▸ **Things to do**:
**a)** According to the footnotes, during what surgical practice does the Tokars study find that most percutaneous injuries occur?
**b)** Write out the passage of the footnotes from "7. The Rehabilitation" up to and including "794(a) (West Supp.1994).", word for word.

4. It is unknown whether Dr. Doe acquired HIV from the needle stick or from exposure at some previous time.
5. However, there is to date no documented case of an HIV-positive surgeon transmitting the virus to a patient, even though there are a number of known cases of HIV-positive surgeons operating on patients. See Centers for Disease Control, U.S. Dep't of Health & Human Servs., Recommendations for Preventing Transmission of Human Immunodeficiency Virus and Hepatitis B Virus to Patients During Exposure-Prone Invasive Procedures, 40 Morbidity & Mortality Weekly Report 1, 3-4 (July 12, 1991).
6. Dr. Doe challenges the conclusions of the Tokars study, arguing that the study is inaccurate and inconclusive because it did not attempt to analyze the amount of blood-to-blood contact resulting from percutaneous injuries. Therefore, Dr. Doe asserts, the Tokars study does not address the risk of transmission of HIV from HCWs to patients. While we agree with Dr. Doe that the Tokars study does not attempt to quantify the risk of transmission of HIV from an infected HCW to a patient during surgery, such a quantification was not the purpose of the study. The Tokars study simply demonstrates that percutaneous injuries-which create a risk of HIV transmission-do occur during surgical procedures.Dr. Doe also argues that the Tokars study is irrelevant because it did not include neurosurgical procedures. However, the Tokars study concluded that the majority of percutaneous injuries occur during the suturing of wounds-a practice common to neurosurgery.
7. The Rehabilitation Act provides, in pertinent part:No otherwise qualified individual with a disability ․ shall, solely by reason of her or his disability, be excluded from the participation in, be denied the benefits of, or be subjected to discrimination under any program or activity receiving Federal financial assistance.29 U.S.C.A. § 794(a) (West Supp.1994).
8. Title II of the ADA provides, in pertinent part:Subject to the provisions of this subchapter, no qualified individual with a disability shall, by reason of such disability, be excluded from participation in or be denied the benefits of the services, programs, or activities of a public entity, or be subjected to discrimination by any such entity.42 U.S.C.A. § 12132. The parties do not dispute that UMMSC is a “public entity” subject to the provisions of Title II of the ADA.

▸ **Material supplied**:
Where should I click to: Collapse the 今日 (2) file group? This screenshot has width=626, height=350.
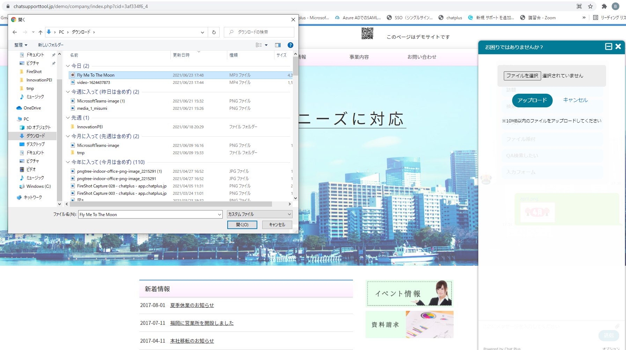[x=68, y=66]
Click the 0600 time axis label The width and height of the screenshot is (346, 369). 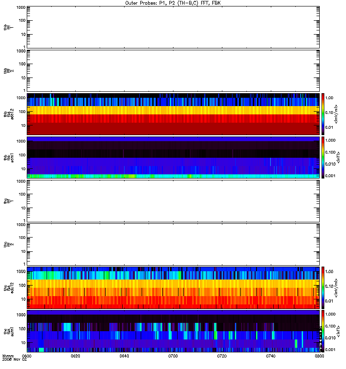click(27, 356)
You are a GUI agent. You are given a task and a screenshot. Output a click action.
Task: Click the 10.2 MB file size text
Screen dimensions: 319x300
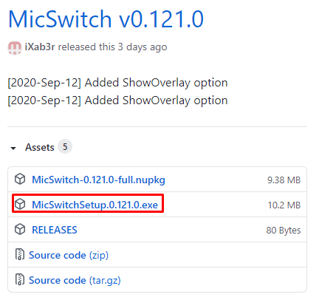[x=284, y=205]
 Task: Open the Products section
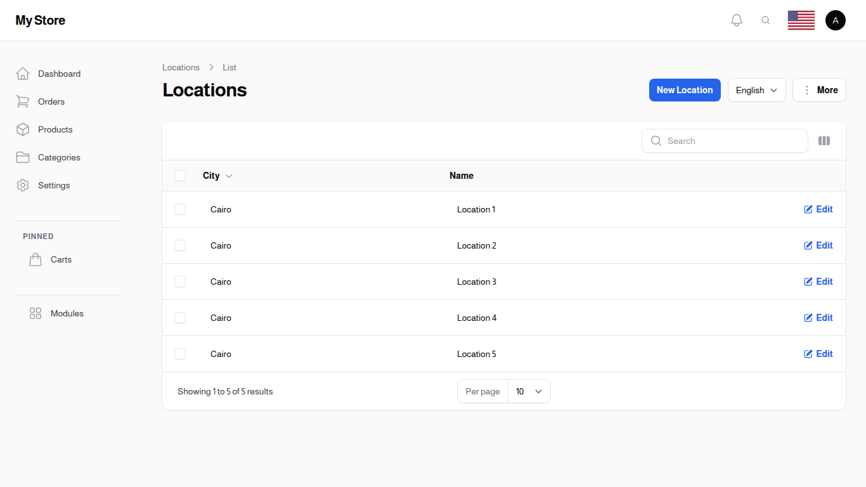[55, 129]
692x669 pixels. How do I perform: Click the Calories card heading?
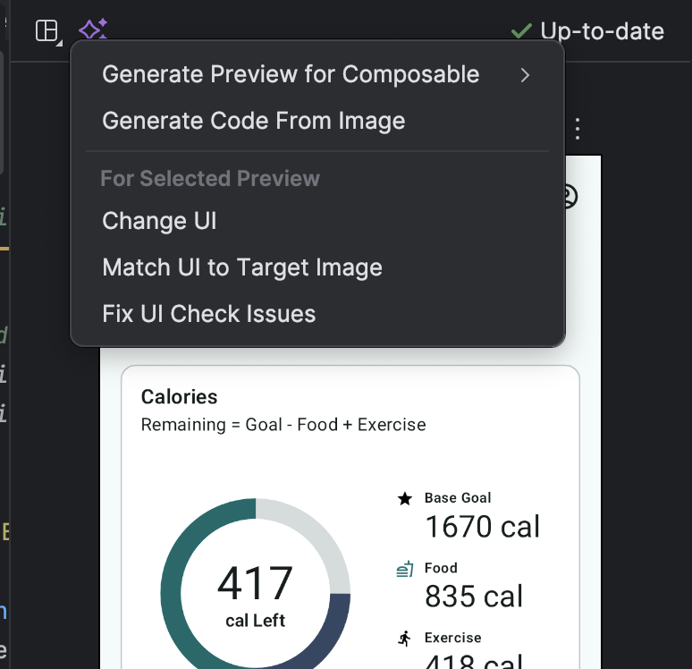pos(180,396)
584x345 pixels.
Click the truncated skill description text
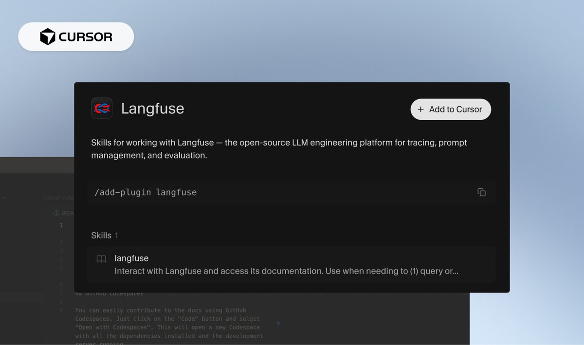(x=286, y=271)
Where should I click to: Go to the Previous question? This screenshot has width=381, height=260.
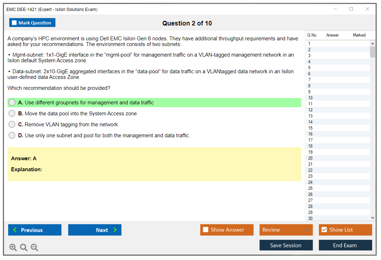pos(35,230)
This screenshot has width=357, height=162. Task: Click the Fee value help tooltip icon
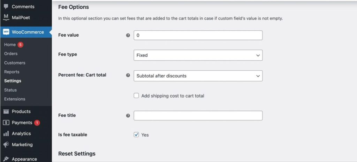(x=128, y=35)
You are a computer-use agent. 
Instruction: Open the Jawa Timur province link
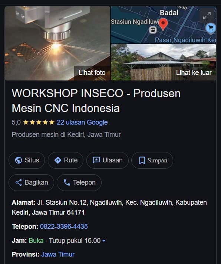[x=58, y=254]
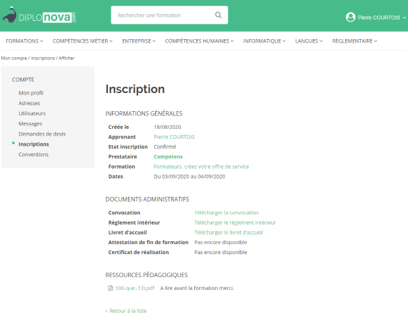Viewport: 408px width, 327px height.
Task: Open the Entreprise menu
Action: click(138, 41)
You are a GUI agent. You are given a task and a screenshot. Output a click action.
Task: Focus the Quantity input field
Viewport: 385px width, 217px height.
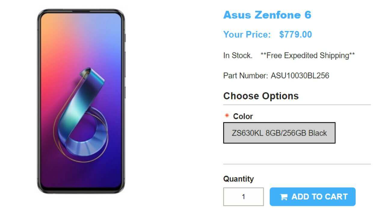(243, 197)
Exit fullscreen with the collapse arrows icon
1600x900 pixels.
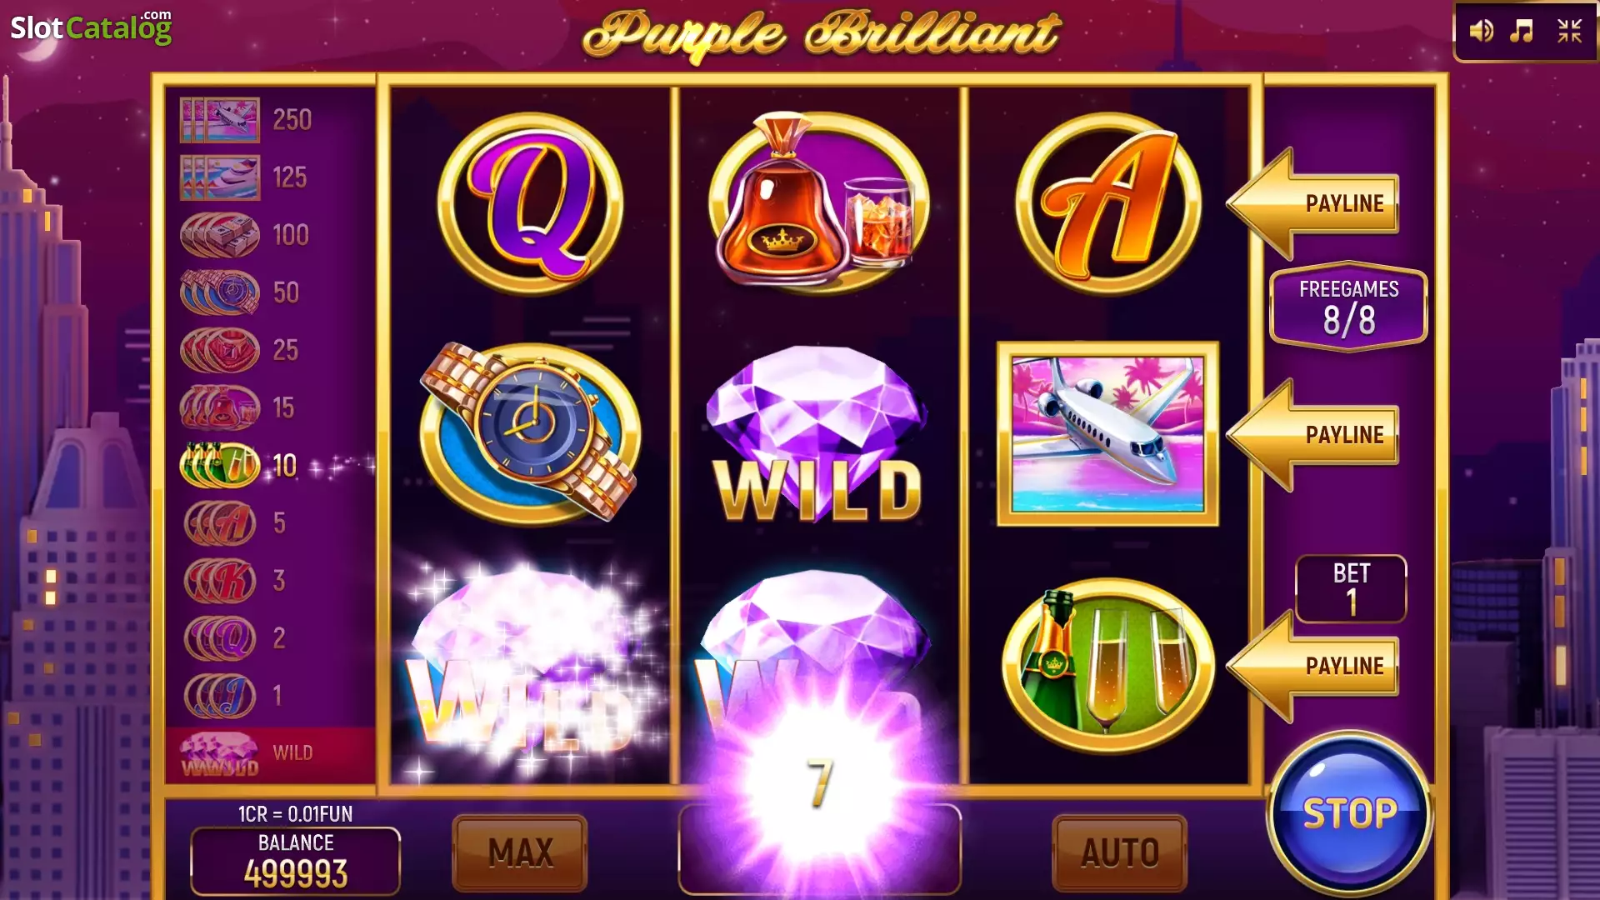[1570, 32]
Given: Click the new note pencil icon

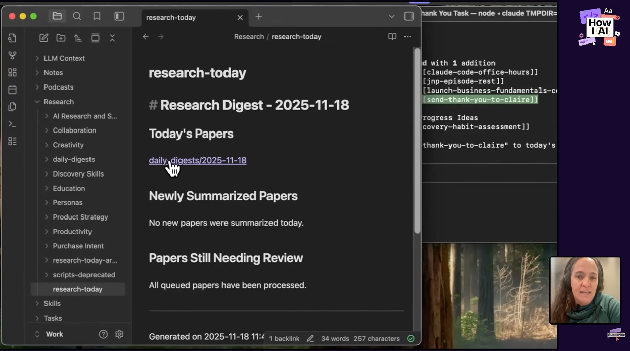Looking at the screenshot, I should pos(44,38).
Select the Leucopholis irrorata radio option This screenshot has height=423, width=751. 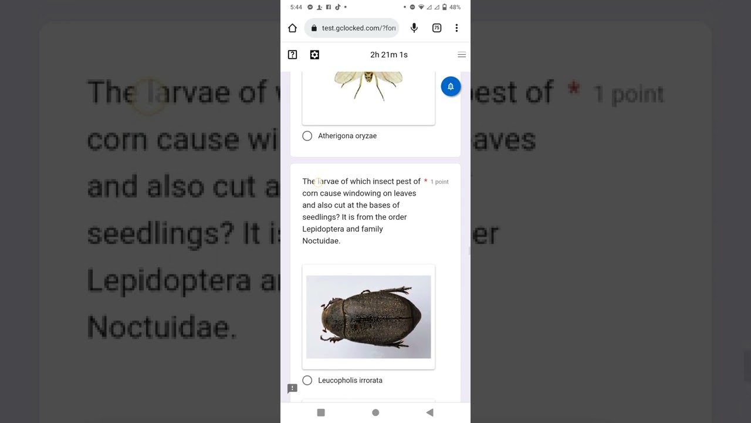pos(307,380)
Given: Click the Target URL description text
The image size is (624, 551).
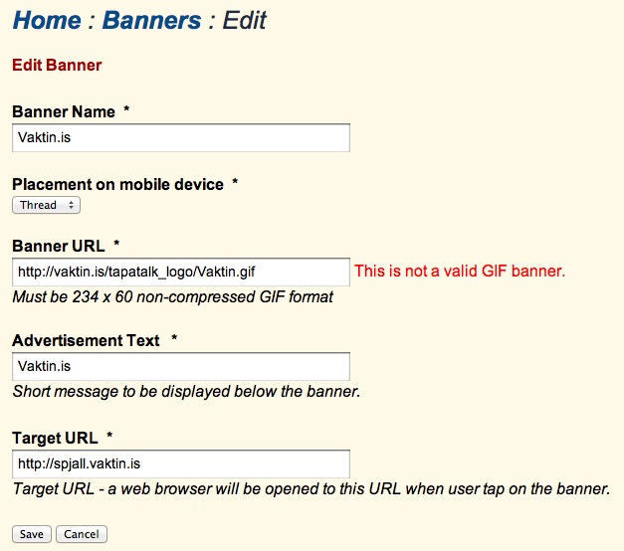Looking at the screenshot, I should 311,489.
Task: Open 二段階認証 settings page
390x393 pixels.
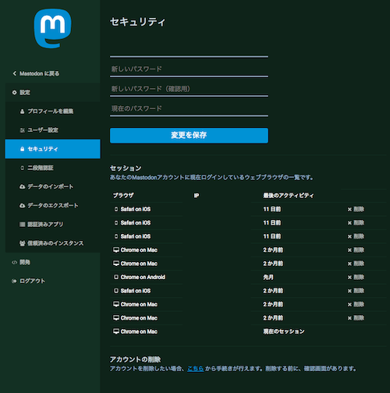Action: pyautogui.click(x=53, y=168)
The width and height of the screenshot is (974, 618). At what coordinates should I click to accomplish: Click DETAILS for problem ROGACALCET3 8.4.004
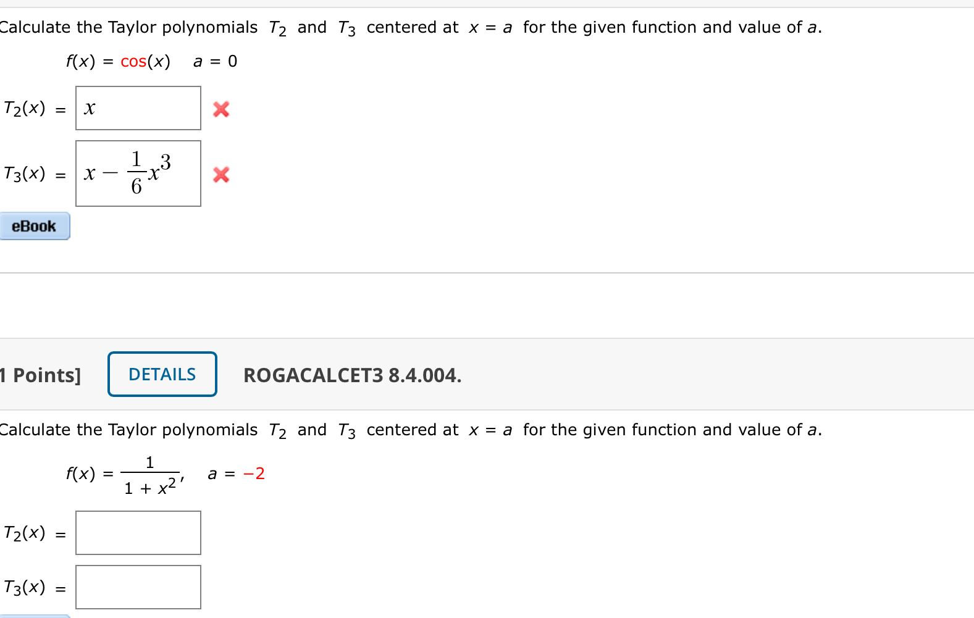tap(162, 374)
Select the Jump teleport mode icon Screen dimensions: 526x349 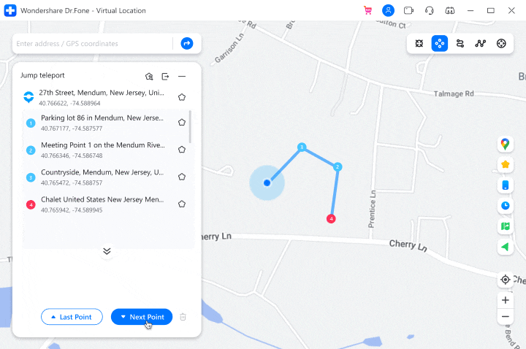440,44
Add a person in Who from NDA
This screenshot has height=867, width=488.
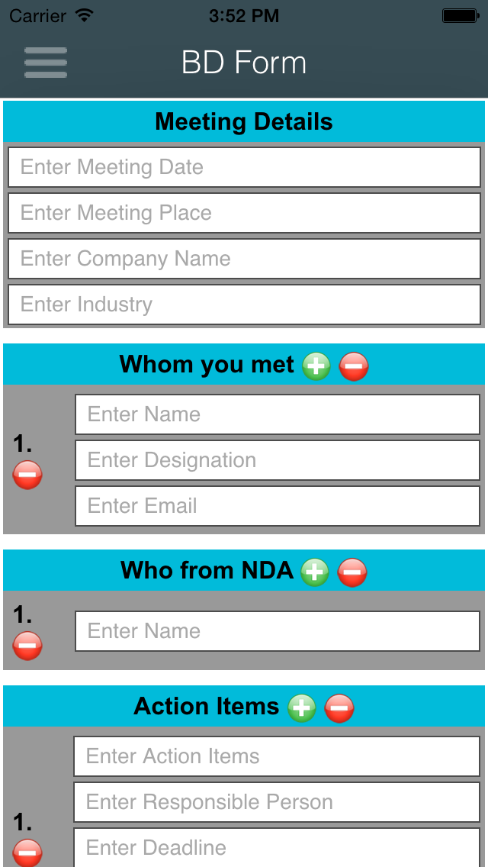pyautogui.click(x=314, y=572)
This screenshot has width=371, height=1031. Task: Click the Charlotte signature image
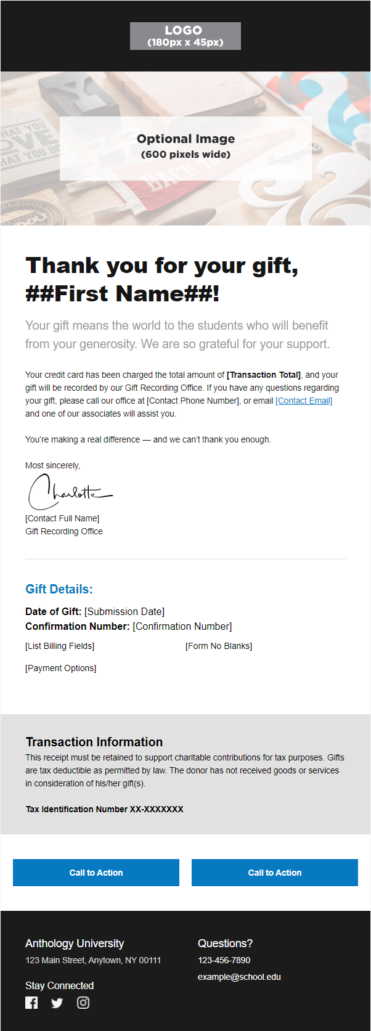pos(70,491)
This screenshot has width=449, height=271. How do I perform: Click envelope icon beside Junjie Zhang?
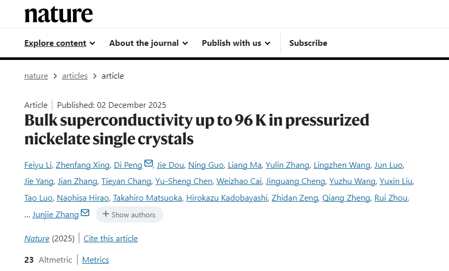click(x=85, y=213)
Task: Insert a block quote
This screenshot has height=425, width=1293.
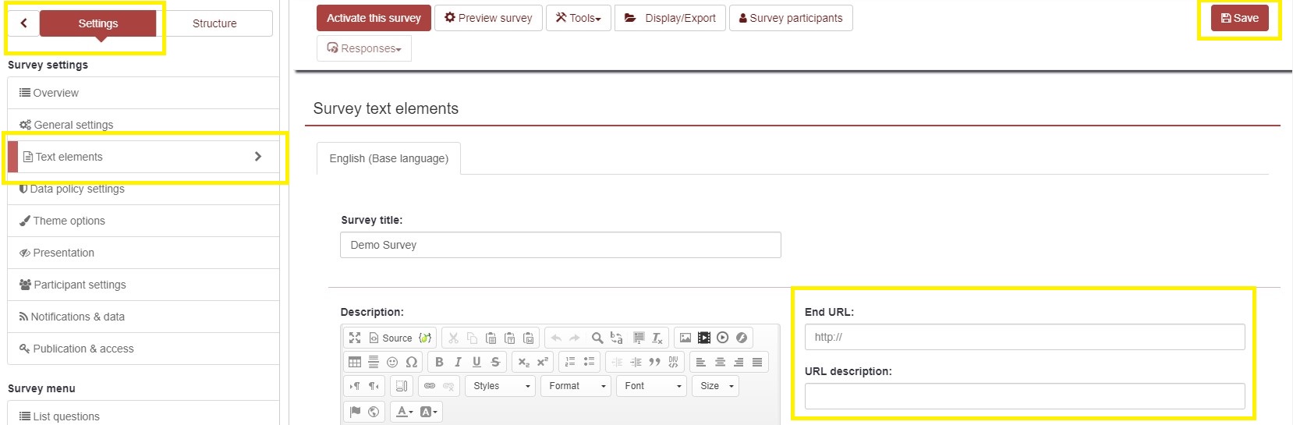Action: pos(654,362)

▸ **Answer set**:
**a)** During the suturing of wounds.

**b)**
7. The Rehabilitation Act provides, in pertinent part:No otherwise qualified individual with a disability ․ shall, solely by reason of her or his disability, be excluded from the participation in, be denied the benefits of, or be subjected to discrimination under any program or activity receiving Federal financial assistance.29 U.S.C.A. § 794(a) (West Supp.1994).